[Start of Attachment]

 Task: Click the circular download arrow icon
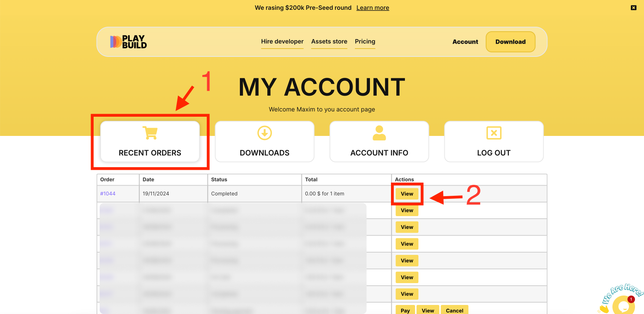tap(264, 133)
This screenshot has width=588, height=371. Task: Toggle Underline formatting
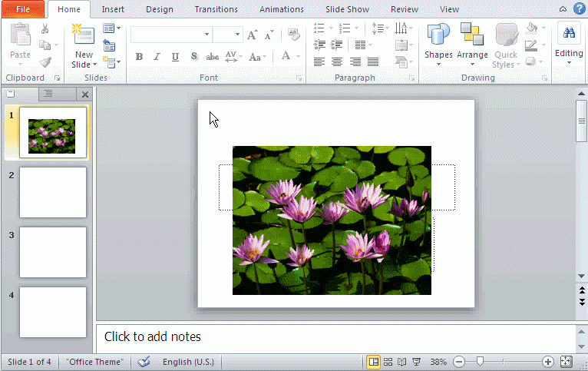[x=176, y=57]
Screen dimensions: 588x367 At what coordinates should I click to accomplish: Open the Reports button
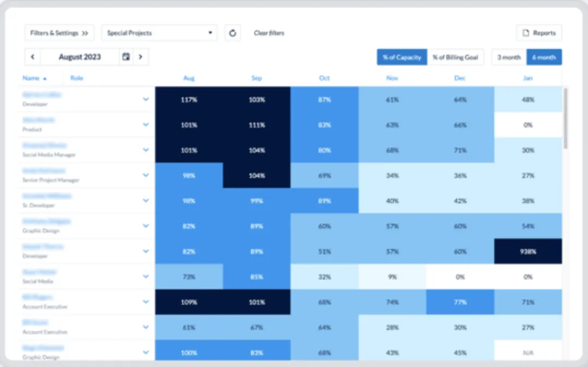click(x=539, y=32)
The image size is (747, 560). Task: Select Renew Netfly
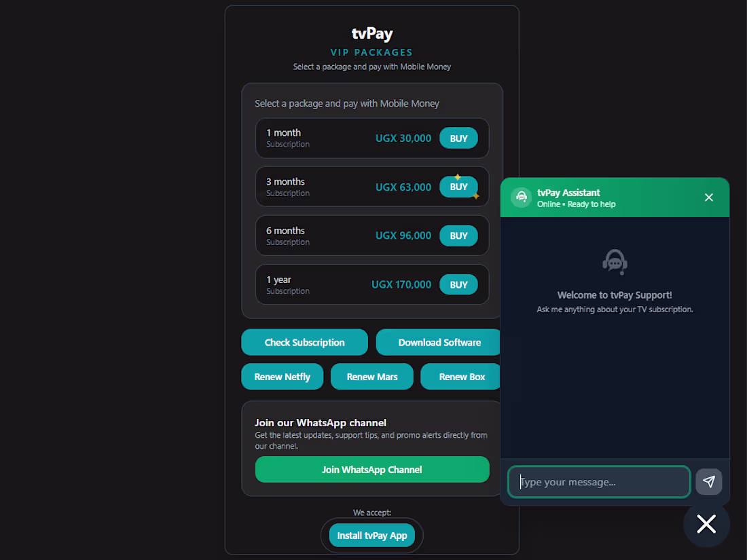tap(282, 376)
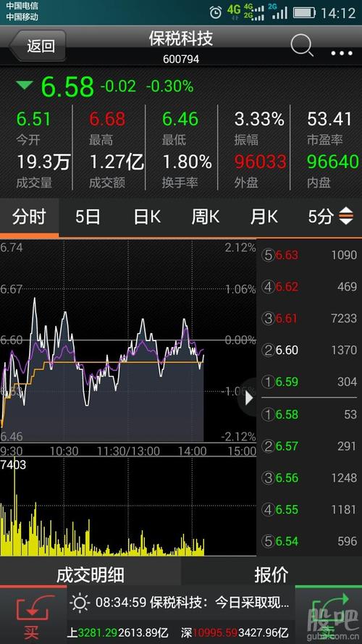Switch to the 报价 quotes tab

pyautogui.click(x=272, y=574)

[End of Attachment]
[Start of Attachment]

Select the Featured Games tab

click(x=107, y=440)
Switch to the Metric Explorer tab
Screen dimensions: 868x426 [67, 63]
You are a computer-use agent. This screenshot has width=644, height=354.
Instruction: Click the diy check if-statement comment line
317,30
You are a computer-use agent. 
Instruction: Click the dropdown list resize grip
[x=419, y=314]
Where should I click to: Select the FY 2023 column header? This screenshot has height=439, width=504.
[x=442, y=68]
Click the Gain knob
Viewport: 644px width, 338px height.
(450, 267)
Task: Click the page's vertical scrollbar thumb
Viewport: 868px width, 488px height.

[End of Attachment]
[Start of Attachment]

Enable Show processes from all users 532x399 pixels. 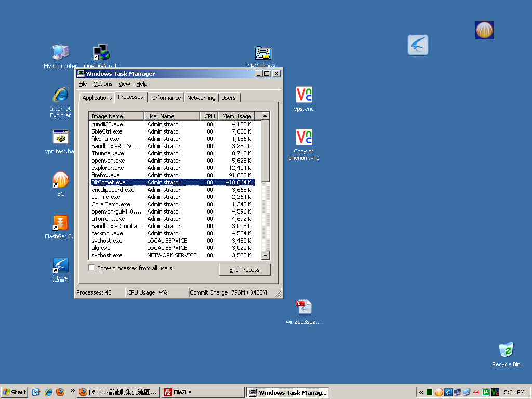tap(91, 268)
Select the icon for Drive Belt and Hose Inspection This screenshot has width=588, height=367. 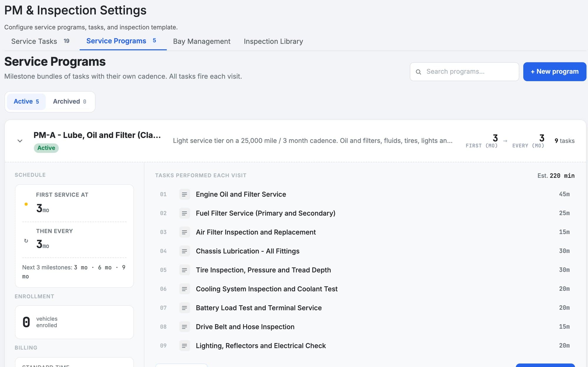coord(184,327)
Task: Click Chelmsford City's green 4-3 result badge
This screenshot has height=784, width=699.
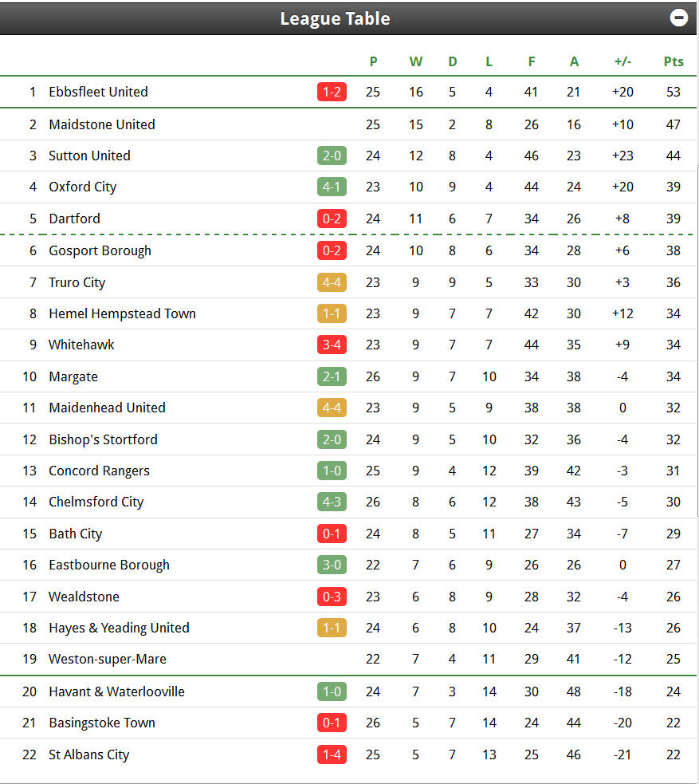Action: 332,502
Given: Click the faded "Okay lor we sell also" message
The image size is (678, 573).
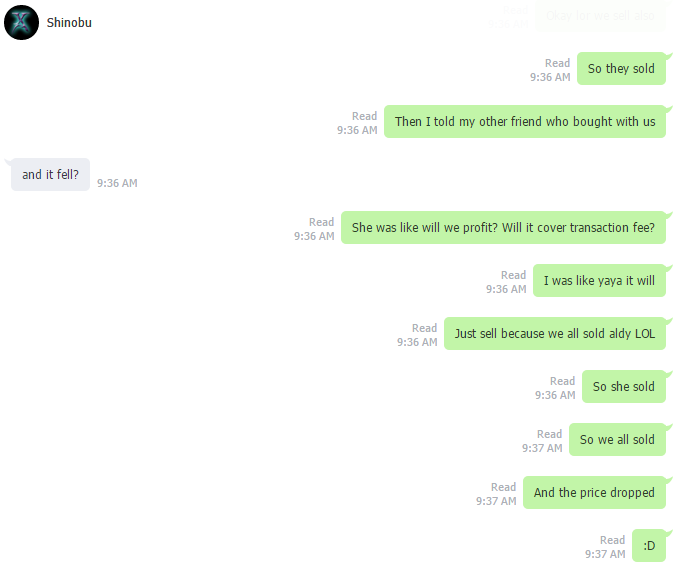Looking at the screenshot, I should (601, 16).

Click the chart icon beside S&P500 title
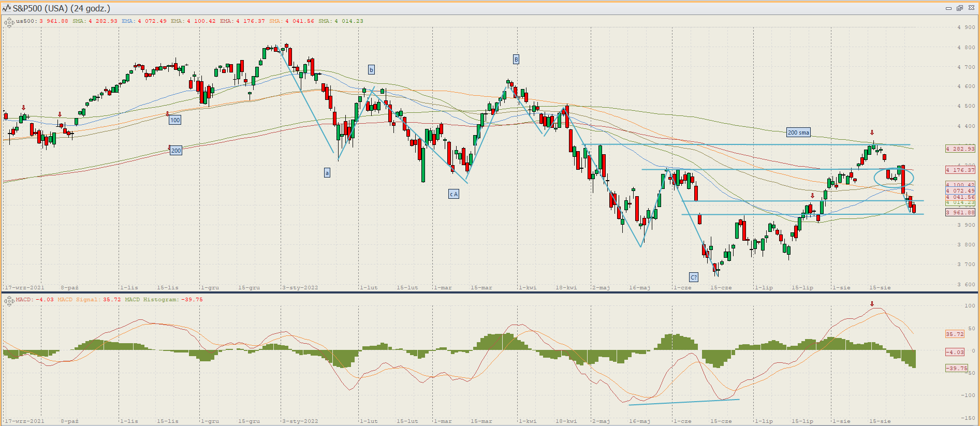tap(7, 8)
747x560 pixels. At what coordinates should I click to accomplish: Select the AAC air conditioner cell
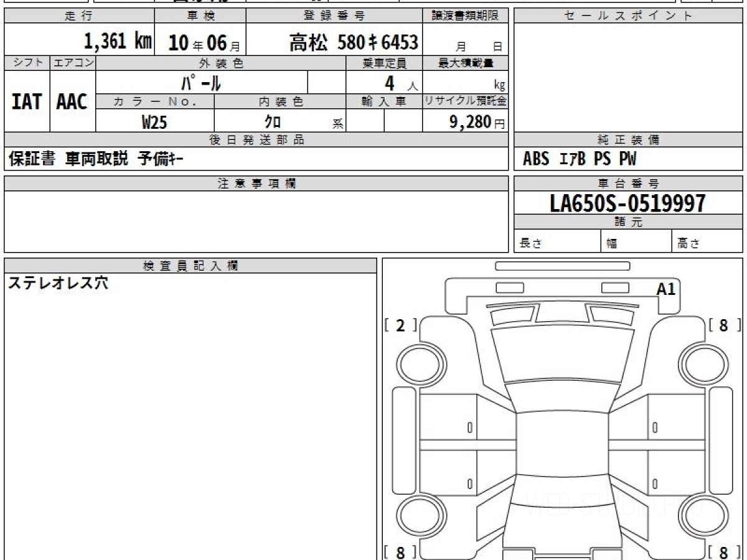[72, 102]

[End of Attachment]

Task details: Copy out every line of the listing that includes the string "agent".

Answer for this exercise:
You are a computer-use agent. This screenshot has width=644, height=354.
You are a computer-use agent. 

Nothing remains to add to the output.